> _PAGE TEXT_
---+---

3.2 Self-Hosted (vLLM, TGI, etc.)

Component Spec Monthly Cost (Cloud)
GPU Instance 1× A100 80GB (or H100) $2,000 - $4,000
CPU + RAM 32 vCPU, 128GB RAM $500 - $800
Storage 1TB SSD (model weights + index) $100 - $200
Networking Load balancer + egress $100 - $300

Break-even Analysis: Self-hosting typically becomes cheaper than API at >50K requests/day for a 70B model, or >200K requests/day for a 7B model. Below that, API is more cost-effective.


4. Operational Cost (Recurring)

Item Description Monthly Range
Monitoring & Observability LangSmith/Langfuse, Prometheus, Grafana. $200 - $2,000
Human Review Expert review of edge cases, HITL approvals. $2,000 - $10,000
Retraining / Eval Cycles Monthly re-evaluation and potential re-tuning. $500 - $5,000
Incident Response On-call for model failures, hallucination incidents. Included in team cost

5. ROI Calculation Framework

5.1 Value Drivers

Value Type Metric How to Measure
Time Savings Hours saved per task × hourly cost of employee. A/B test: with vs without LLM.
Throughput Increase Additional tasks completed per unit time. Before/after deployment comparison.

---+---

> _DATASET EXTRACT_
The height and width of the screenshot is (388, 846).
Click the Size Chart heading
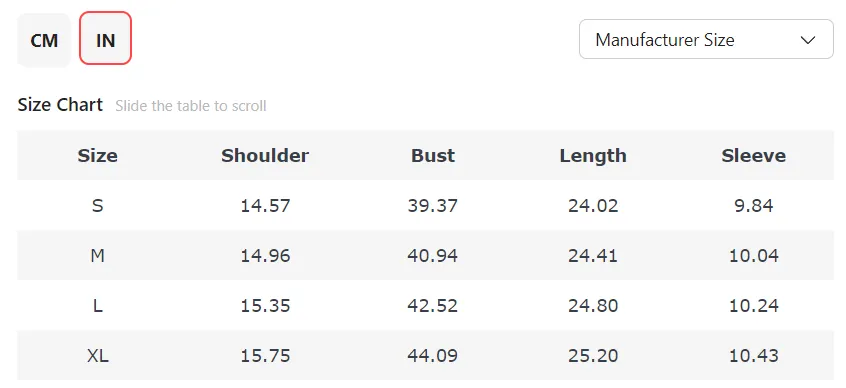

---+---

> _EXPLORE THE MATERIAL_
A) Name every component in the self-hosted monthly cost table of the LLM cost text.
B) In the LLM cost text, at how many requests per day does self-hosting usually become cheaper than an API for a 7B model?

> _ACTIVITY ANSWERS_
A) GPU Instance, CPU + RAM, Storage, Networking

B) More than 200K requests per day.